- _What is asked_
Quote the records verbatim from their first line up to and including the line that contains "The image size is (1512, 792).".

- _Data supplied_
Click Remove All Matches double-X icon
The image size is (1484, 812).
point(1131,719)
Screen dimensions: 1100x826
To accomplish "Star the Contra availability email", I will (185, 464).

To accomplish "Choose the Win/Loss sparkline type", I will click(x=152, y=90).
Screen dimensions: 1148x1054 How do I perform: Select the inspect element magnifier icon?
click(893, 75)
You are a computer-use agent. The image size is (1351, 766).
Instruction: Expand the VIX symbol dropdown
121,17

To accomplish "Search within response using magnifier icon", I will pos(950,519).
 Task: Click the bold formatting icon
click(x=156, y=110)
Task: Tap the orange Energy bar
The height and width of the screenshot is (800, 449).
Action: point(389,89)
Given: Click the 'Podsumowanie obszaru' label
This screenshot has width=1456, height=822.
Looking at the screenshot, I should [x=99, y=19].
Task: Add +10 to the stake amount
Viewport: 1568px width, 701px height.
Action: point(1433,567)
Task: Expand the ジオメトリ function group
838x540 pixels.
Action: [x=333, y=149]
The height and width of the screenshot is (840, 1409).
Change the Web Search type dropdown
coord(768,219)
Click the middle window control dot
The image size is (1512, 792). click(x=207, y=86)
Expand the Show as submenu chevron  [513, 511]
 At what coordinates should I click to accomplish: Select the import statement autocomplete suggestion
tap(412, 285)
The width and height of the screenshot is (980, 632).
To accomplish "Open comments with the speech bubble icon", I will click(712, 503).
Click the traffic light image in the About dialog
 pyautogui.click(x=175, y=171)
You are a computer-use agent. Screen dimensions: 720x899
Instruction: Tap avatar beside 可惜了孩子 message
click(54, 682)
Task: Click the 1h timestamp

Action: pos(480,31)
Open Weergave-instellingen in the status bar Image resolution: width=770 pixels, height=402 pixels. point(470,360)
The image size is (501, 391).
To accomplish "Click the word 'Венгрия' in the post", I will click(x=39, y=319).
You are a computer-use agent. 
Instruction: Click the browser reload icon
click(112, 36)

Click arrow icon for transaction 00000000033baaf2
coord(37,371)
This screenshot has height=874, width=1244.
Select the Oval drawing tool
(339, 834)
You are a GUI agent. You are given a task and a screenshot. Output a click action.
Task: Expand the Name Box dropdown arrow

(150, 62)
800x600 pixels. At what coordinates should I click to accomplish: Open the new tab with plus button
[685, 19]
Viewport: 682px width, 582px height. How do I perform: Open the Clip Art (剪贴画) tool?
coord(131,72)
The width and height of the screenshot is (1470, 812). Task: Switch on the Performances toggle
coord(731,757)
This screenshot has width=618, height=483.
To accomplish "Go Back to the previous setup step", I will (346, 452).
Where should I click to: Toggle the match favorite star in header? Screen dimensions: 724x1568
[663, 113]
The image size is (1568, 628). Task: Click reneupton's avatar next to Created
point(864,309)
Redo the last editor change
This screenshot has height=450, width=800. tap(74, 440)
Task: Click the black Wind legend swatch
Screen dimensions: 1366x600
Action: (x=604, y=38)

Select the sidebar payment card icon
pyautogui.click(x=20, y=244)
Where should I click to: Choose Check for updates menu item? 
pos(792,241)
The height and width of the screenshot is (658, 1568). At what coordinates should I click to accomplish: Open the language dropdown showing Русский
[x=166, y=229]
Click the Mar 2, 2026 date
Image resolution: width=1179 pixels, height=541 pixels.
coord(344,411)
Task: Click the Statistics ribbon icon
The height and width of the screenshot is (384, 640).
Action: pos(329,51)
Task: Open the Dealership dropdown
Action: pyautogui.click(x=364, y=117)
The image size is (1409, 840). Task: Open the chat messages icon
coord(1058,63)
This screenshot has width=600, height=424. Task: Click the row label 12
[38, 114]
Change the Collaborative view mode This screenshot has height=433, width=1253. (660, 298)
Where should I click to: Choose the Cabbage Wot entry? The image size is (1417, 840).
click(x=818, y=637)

- _Reply_
Click Remove All Matches double-X icon
The image size is (1484, 812).
point(1131,719)
Screen dimensions: 1100x826
To accomplish "Star the Contra availability email", I will (185, 464).

To accomplish "Choose the Win/Loss sparkline type", I will click(x=152, y=90).
Screen dimensions: 1148x1054 How do I perform: Select the inspect element magnifier icon?
click(893, 75)
You are a computer-use agent. The image size is (1351, 766).
Instruction: Expand the VIX symbol dropdown
121,17

To accomplish "Search within response using magnifier icon", I will pos(950,519).
 Task: Click the bold formatting icon
click(x=156, y=110)
Task: Tap the orange Energy bar
The height and width of the screenshot is (800, 449).
Action: point(389,89)
Given: Click the 'Podsumowanie obszaru' label
This screenshot has width=1456, height=822.
Looking at the screenshot, I should [x=99, y=19].
Task: Add +10 to the stake amount
Viewport: 1568px width, 701px height.
Action: point(1433,567)
Task: Expand the ジオメトリ function group
838x540 pixels.
Action: [x=333, y=149]
The height and width of the screenshot is (840, 1409).
Change the Web Search type dropdown
coord(768,219)
Click the middle window control dot
The image size is (1512, 792). click(x=207, y=86)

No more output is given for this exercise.